When a device’s WiFi functionality is enabled, it broadcasts ‘probe requests’ to find WiFi networks that are within range. If the device discovers a WiFi network that it recognises (such as the user’s home or work network), the device may attempt to connect with that network.

Each probe request contains an identifier – known as a media access control (MAC) address – that is designed to be unique to each device. The MAC address not only identifies the device but can be used to track its location over time. If the network operator can identify an individual from the MAC address (whether alone or in combination with other information in the operator’s possession), the data constitutes personal data.

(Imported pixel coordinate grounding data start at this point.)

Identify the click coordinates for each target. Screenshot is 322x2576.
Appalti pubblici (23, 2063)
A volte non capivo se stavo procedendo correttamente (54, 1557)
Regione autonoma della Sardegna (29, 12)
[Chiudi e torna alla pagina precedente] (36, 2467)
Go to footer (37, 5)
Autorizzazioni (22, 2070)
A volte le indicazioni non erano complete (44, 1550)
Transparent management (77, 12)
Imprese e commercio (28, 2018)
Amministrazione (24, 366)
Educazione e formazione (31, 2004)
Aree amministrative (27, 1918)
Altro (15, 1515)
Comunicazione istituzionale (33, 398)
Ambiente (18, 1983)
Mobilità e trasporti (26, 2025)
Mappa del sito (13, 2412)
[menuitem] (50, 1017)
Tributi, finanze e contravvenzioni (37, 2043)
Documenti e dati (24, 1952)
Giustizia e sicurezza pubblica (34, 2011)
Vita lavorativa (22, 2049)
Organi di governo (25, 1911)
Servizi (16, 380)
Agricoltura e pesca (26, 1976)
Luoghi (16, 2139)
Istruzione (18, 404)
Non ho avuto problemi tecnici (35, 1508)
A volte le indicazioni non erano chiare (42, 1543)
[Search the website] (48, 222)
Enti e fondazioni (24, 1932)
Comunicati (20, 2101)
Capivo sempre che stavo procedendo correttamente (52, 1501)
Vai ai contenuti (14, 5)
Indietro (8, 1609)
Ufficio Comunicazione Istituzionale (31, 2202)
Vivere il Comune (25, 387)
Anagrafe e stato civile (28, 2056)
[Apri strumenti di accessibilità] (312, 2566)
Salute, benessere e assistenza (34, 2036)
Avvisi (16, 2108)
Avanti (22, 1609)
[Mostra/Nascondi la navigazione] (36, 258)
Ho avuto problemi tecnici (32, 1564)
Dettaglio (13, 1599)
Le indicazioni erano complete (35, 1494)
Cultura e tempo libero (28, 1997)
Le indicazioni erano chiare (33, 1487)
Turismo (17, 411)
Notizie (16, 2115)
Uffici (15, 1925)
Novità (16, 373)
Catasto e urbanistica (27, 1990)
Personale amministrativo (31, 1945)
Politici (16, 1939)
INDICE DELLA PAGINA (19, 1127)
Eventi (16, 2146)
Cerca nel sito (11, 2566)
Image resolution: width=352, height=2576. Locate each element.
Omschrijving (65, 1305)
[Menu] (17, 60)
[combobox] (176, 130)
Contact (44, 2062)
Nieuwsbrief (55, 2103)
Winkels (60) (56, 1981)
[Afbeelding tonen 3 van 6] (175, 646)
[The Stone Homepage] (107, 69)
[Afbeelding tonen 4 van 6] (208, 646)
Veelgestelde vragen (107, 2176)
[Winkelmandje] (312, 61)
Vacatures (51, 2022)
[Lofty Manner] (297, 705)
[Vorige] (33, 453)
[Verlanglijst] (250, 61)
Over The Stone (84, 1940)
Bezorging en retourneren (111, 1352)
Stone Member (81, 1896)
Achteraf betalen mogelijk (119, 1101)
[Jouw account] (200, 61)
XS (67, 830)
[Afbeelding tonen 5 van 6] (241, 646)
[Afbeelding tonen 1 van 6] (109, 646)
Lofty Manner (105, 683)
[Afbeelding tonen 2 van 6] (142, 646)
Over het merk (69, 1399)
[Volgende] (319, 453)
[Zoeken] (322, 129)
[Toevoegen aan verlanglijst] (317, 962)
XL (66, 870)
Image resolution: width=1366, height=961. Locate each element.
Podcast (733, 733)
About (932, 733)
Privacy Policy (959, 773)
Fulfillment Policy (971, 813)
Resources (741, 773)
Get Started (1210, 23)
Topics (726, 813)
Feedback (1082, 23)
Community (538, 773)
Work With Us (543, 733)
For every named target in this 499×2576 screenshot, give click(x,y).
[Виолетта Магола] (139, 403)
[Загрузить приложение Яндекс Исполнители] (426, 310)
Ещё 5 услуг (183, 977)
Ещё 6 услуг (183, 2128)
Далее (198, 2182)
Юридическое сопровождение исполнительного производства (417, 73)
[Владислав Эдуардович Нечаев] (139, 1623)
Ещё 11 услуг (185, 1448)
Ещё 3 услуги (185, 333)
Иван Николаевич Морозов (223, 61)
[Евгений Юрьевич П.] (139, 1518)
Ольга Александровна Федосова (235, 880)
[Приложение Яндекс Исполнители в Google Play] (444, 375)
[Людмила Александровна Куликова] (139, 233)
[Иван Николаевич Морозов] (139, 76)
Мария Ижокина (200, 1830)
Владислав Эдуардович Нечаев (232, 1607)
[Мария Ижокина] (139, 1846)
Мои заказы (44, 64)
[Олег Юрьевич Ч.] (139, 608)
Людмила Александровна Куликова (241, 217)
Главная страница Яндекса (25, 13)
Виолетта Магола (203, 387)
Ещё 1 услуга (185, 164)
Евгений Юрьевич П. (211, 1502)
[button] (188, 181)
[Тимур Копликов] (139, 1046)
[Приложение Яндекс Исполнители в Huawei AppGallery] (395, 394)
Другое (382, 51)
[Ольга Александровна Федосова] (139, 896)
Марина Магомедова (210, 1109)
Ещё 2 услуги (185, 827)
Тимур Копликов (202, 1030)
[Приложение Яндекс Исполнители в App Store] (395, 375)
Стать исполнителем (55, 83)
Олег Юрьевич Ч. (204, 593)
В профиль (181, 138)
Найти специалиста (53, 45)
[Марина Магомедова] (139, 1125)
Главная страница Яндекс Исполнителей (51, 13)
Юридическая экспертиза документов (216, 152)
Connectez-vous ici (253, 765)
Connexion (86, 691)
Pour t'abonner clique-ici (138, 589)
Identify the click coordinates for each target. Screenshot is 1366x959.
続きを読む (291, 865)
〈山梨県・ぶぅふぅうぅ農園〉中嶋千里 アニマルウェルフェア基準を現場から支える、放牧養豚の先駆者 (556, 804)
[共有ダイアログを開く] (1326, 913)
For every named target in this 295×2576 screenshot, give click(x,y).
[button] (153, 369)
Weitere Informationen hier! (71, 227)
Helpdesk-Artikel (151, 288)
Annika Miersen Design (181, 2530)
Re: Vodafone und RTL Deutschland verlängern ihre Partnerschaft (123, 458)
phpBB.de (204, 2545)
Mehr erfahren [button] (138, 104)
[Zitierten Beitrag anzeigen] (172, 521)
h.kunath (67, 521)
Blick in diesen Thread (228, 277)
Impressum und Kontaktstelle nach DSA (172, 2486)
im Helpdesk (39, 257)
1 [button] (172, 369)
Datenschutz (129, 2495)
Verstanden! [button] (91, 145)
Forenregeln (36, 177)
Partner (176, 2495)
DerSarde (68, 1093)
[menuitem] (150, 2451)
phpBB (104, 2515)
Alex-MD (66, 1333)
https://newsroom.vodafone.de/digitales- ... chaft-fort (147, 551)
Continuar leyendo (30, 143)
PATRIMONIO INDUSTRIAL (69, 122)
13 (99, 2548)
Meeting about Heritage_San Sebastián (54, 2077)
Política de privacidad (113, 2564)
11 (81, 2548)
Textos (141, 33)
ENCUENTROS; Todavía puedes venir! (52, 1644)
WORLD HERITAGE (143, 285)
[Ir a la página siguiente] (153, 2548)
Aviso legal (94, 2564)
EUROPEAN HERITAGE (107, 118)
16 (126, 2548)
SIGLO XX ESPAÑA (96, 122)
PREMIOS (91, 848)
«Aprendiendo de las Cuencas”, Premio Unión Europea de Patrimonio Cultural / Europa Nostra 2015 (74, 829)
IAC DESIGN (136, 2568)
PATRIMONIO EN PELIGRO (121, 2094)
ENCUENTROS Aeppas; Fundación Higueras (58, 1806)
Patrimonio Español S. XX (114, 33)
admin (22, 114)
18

The ICO’s guidance includes the following recommendations:

  • Network operators should conduct a Privacy Impact Assessment (PIA) to identify the privacy risks associated with operating a WiFi network.
  • If WiFi analytics are collected, operators should be transparent about the identity of the data controller, the purposes of the processing, and any third parties with whom the personal data may be shared.
  • Network operators should consider converting MAC addresses into an alternative format that removes any identifiable elements.
  • Individuals should be given ample opportunity to view information about how their personal data may be processed before it occurs (this could involve signage at the entrance to the data collection area, information on the operator’s website and in any sign-up or portal page of the WiFi network.
  • Network operators should consider the location of data collection devices to minimise privacy intrusion.
  • Data retention periods should be clearly defined.
  • Individuals should be given a simple and effective means to control data collection (this could involve the introduction of an appropriate opt-in or opt-out mechanism.)

The guidance is a helpful reminder of the privacy risks that arise in the context of WiFi analytics and the steps that operators can take towards meeting their compliance obligations as well as promoting consumer confidence in their data processing practices.